WHAT TO WORK ON
Go through the entries one line at a time, and gather every line that has the word "window".

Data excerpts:
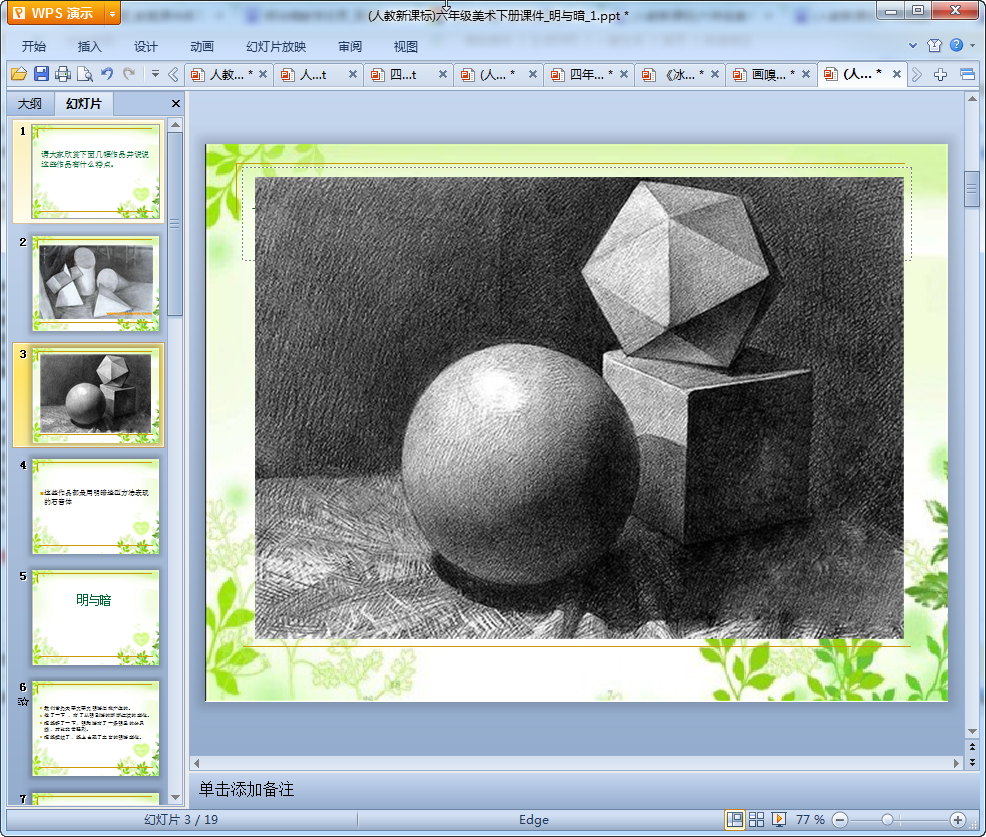Screen dimensions: 986x837
Task: Select slide 5 thumbnail 明与暗
Action: point(96,617)
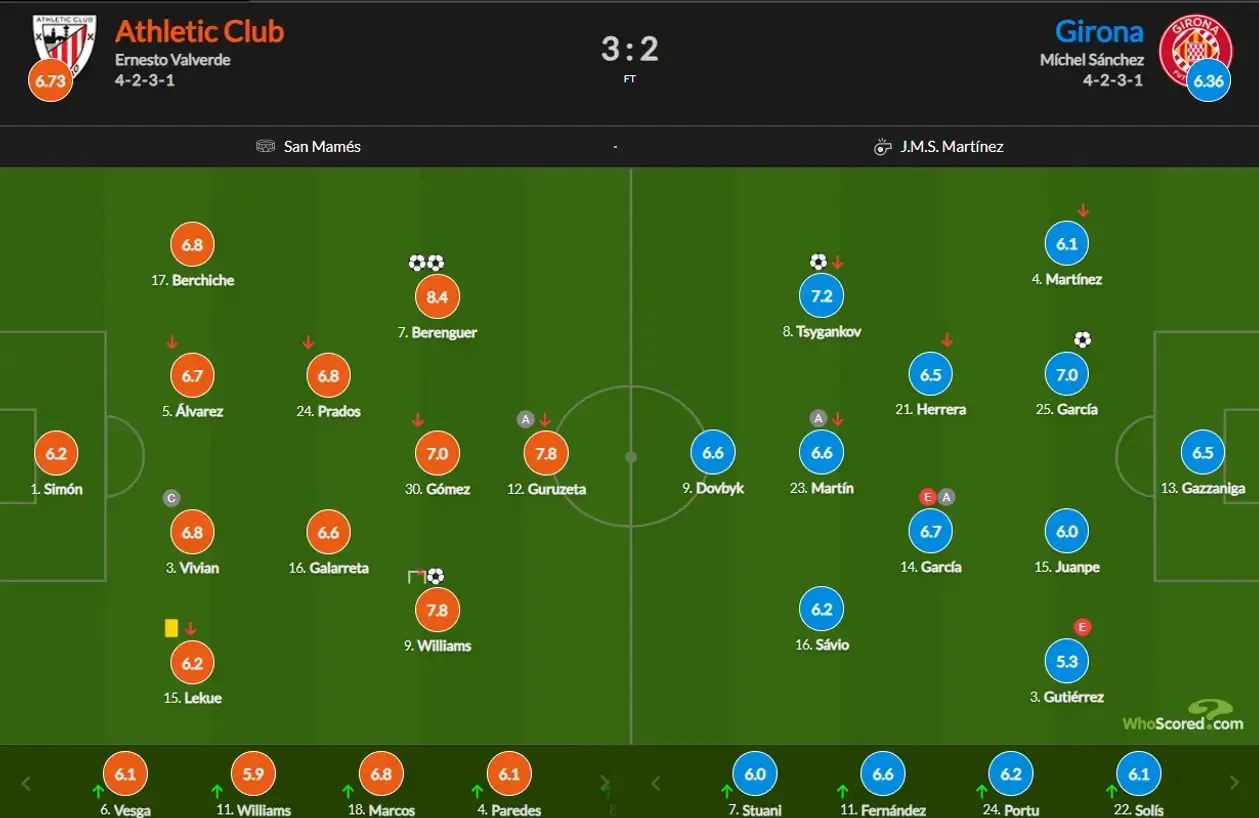Click the missed penalty icon above Williams

click(x=416, y=576)
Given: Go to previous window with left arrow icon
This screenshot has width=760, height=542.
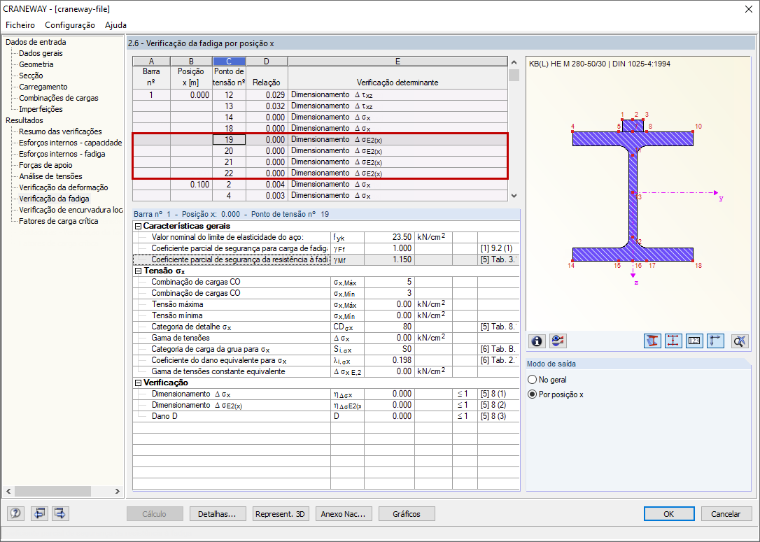Looking at the screenshot, I should point(39,513).
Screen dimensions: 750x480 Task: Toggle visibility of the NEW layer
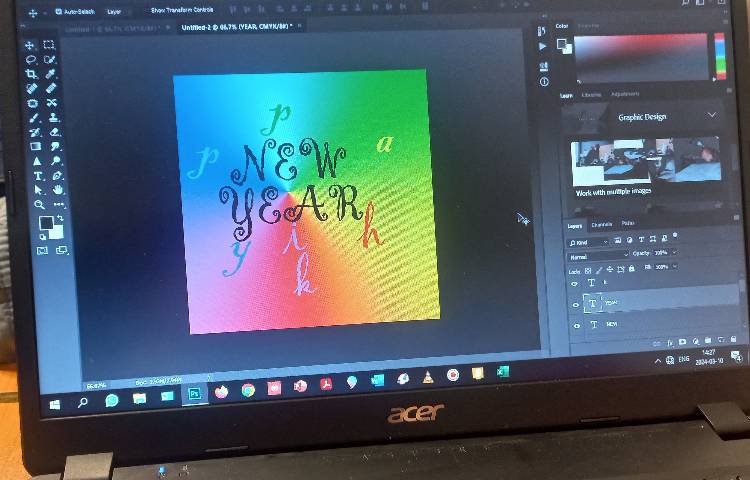click(x=576, y=325)
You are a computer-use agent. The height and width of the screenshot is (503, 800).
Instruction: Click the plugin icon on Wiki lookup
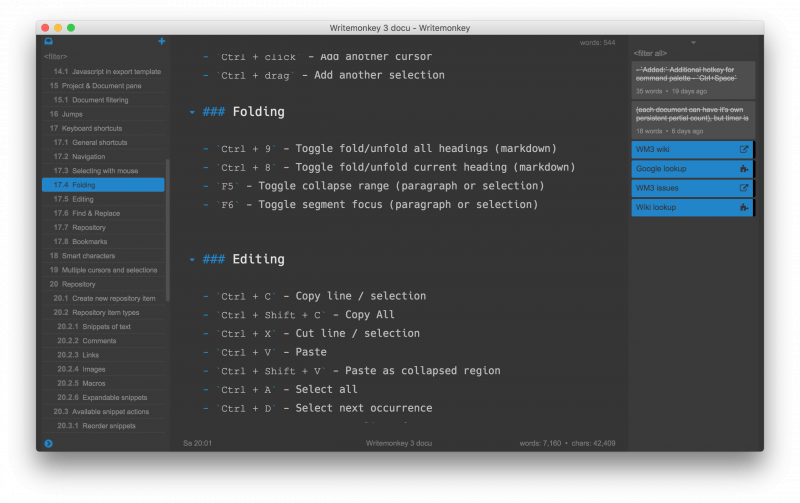coord(743,207)
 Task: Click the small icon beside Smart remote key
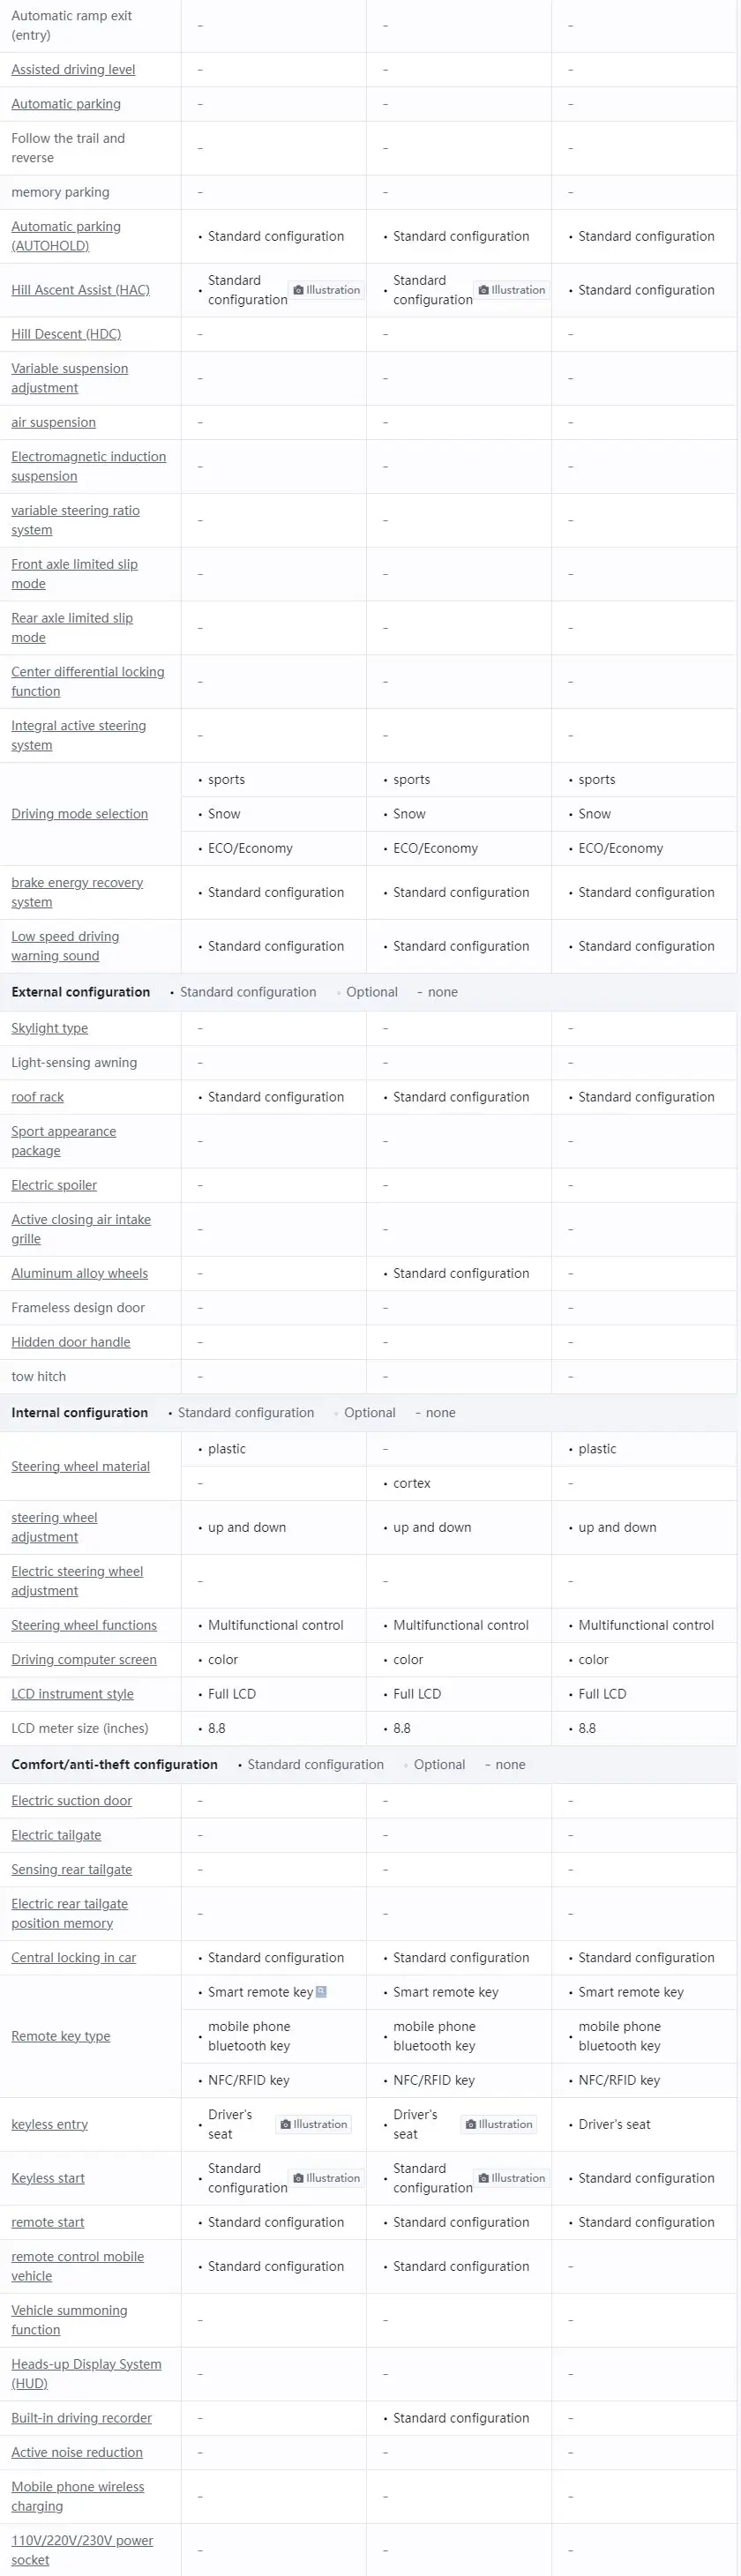pos(321,1992)
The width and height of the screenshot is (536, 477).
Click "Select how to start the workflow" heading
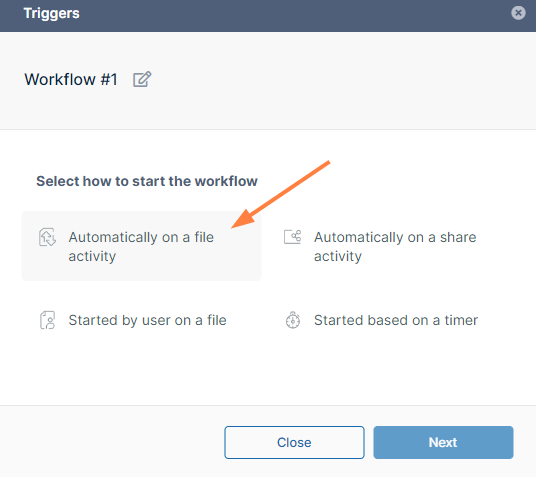tap(147, 181)
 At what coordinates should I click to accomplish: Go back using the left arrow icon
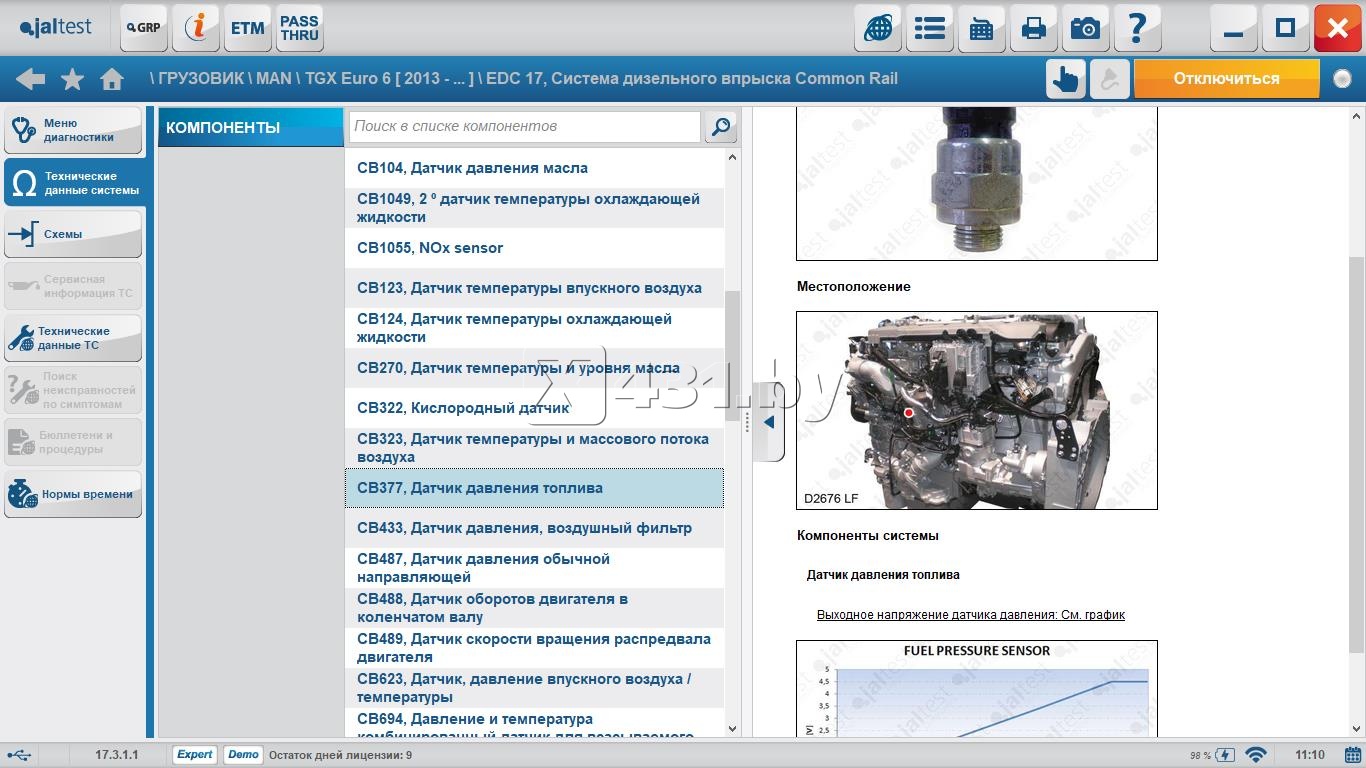click(30, 79)
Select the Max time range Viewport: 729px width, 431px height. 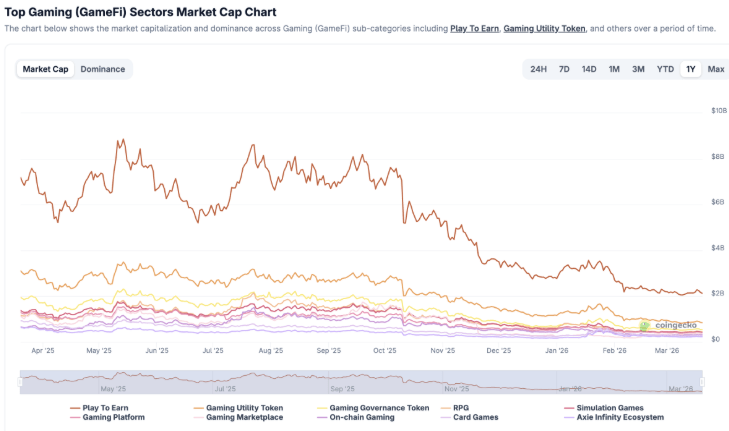716,69
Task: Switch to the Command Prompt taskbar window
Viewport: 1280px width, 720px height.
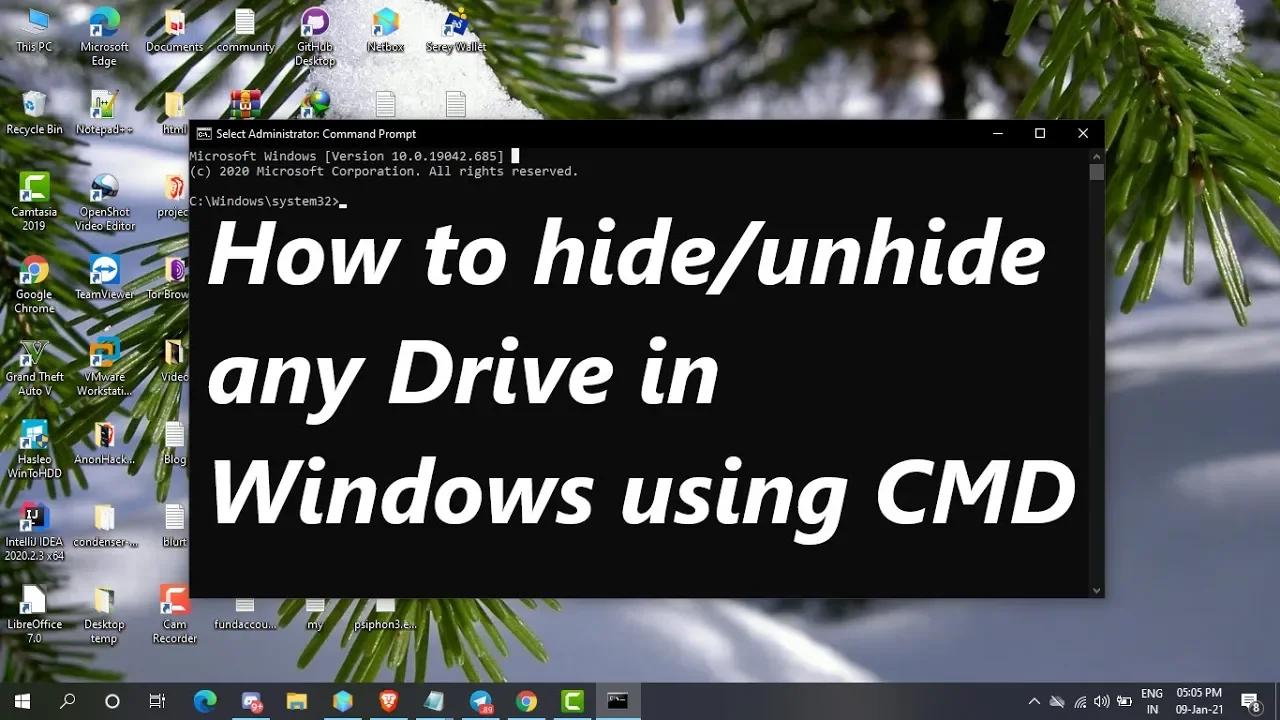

ANSWER BELOW
Given: Go to previous window with left arrow icon
Task: Switch to the Command Prompt taskbar window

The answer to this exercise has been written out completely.